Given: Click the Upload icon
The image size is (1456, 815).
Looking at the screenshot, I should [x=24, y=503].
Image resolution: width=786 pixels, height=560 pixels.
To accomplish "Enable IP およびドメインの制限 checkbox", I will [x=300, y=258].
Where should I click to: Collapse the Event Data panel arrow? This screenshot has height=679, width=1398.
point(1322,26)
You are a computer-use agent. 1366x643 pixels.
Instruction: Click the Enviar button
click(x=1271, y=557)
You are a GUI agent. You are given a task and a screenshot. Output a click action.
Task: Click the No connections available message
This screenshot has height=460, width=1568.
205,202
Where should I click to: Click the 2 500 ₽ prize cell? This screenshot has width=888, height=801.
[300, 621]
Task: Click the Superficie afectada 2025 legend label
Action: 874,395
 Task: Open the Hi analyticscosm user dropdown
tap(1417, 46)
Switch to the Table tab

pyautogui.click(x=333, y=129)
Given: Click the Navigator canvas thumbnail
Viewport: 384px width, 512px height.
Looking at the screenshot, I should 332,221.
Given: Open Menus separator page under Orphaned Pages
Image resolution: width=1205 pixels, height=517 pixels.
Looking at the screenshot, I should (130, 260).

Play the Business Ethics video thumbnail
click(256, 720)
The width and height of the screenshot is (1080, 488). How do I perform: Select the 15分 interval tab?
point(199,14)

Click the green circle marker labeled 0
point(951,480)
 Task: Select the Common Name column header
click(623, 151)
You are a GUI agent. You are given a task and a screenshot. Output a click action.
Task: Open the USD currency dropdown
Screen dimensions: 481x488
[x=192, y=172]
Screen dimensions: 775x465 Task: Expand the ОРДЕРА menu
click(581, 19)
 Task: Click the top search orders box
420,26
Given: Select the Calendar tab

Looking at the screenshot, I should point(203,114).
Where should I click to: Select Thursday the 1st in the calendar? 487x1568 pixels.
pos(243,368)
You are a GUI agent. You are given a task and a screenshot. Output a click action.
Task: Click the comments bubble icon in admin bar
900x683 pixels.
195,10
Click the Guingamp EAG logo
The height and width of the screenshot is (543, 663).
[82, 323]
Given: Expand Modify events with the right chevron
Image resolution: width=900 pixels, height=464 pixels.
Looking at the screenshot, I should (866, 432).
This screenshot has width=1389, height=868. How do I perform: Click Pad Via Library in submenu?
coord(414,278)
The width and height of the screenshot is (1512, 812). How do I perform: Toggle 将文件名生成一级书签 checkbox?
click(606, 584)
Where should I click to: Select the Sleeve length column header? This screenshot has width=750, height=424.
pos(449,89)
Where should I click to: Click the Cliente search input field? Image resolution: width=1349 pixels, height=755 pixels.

→ **TASK OBJECTIVE**
Where a line of the records has the string "icon", copy that line.

→ **EXERCISE SOLUTION**
Given: Click the Upload icon
Task: Click the comments bubble icon in admin bar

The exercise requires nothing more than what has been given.